Extracted records
____
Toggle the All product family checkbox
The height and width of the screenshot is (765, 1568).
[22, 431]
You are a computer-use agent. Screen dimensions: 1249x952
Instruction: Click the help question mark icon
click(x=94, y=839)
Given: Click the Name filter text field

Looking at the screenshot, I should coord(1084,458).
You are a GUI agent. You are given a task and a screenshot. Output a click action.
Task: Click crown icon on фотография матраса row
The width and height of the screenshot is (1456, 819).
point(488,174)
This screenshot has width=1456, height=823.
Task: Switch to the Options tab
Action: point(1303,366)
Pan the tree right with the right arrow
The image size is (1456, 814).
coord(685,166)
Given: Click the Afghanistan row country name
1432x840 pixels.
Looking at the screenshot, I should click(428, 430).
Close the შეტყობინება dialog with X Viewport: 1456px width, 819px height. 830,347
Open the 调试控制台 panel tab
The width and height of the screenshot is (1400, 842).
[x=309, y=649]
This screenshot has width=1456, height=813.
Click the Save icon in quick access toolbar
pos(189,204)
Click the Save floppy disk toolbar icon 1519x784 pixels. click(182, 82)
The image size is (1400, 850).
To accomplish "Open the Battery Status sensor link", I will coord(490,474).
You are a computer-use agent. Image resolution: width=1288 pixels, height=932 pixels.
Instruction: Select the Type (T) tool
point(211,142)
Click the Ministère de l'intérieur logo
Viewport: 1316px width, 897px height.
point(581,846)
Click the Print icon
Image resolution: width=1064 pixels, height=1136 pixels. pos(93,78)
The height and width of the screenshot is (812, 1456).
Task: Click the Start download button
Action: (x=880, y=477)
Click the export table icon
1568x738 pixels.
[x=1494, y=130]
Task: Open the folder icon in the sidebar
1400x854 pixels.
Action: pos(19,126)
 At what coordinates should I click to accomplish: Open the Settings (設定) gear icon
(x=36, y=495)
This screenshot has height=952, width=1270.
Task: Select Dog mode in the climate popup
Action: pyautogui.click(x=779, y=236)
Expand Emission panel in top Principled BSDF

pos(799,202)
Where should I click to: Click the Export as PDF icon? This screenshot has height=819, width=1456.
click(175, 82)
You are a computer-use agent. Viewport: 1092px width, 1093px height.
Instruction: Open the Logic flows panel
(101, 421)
____
DIRECTIONS FOR THIS TASK
Each of the records is to be written out again exactly.

SOLUTION TO THE PROBLEM
Toggle the All product family checkbox
The height and width of the screenshot is (765, 1568).
[22, 431]
You are a computer-use agent. Screen dimensions: 1249x952
Instruction: Click the help question mark icon
click(x=94, y=839)
Given: Click the Name filter text field

Looking at the screenshot, I should coord(1084,458).
You are a GUI agent. You are given a task and a screenshot. Output a click action.
Task: Click crown icon on фотография матраса row
The width and height of the screenshot is (1456, 819).
point(488,174)
This screenshot has width=1456, height=823.
Task: Switch to the Options tab
Action: point(1303,366)
Pan the tree right with the right arrow
The image size is (1456, 814).
coord(685,166)
Given: Click the Afghanistan row country name
1432x840 pixels.
Looking at the screenshot, I should click(428, 430).
Close the შეტყობინება dialog with X Viewport: 1456px width, 819px height. 830,347
Open the 调试控制台 panel tab
The width and height of the screenshot is (1400, 842).
[x=309, y=649]
This screenshot has width=1456, height=813.
Click the Save icon in quick access toolbar
pos(189,204)
Click the Save floppy disk toolbar icon 1519x784 pixels. click(182, 82)
The image size is (1400, 850).
To accomplish "Open the Battery Status sensor link", I will coord(490,474).
You are a computer-use agent. Image resolution: width=1288 pixels, height=932 pixels.
Instruction: Select the Type (T) tool
point(211,142)
Click the Ministère de l'intérieur logo
Viewport: 1316px width, 897px height.
point(581,846)
Click the Print icon
Image resolution: width=1064 pixels, height=1136 pixels. pos(93,78)
The height and width of the screenshot is (812, 1456).
Task: Click the Start download button
Action: (x=880, y=477)
Click the export table icon
1568x738 pixels.
[x=1494, y=130]
Task: Open the folder icon in the sidebar
1400x854 pixels.
Action: pos(19,126)
 At what coordinates should I click to accomplish: Open the Settings (設定) gear icon
(x=36, y=495)
This screenshot has height=952, width=1270.
Task: Select Dog mode in the climate popup
Action: pyautogui.click(x=779, y=236)
Expand Emission panel in top Principled BSDF

pos(799,202)
Where should I click to: Click the Export as PDF icon? This screenshot has height=819, width=1456.
click(175, 82)
You are a computer-use agent. Viewport: 1092px width, 1093px height.
Instruction: Open the Logic flows panel
(101, 421)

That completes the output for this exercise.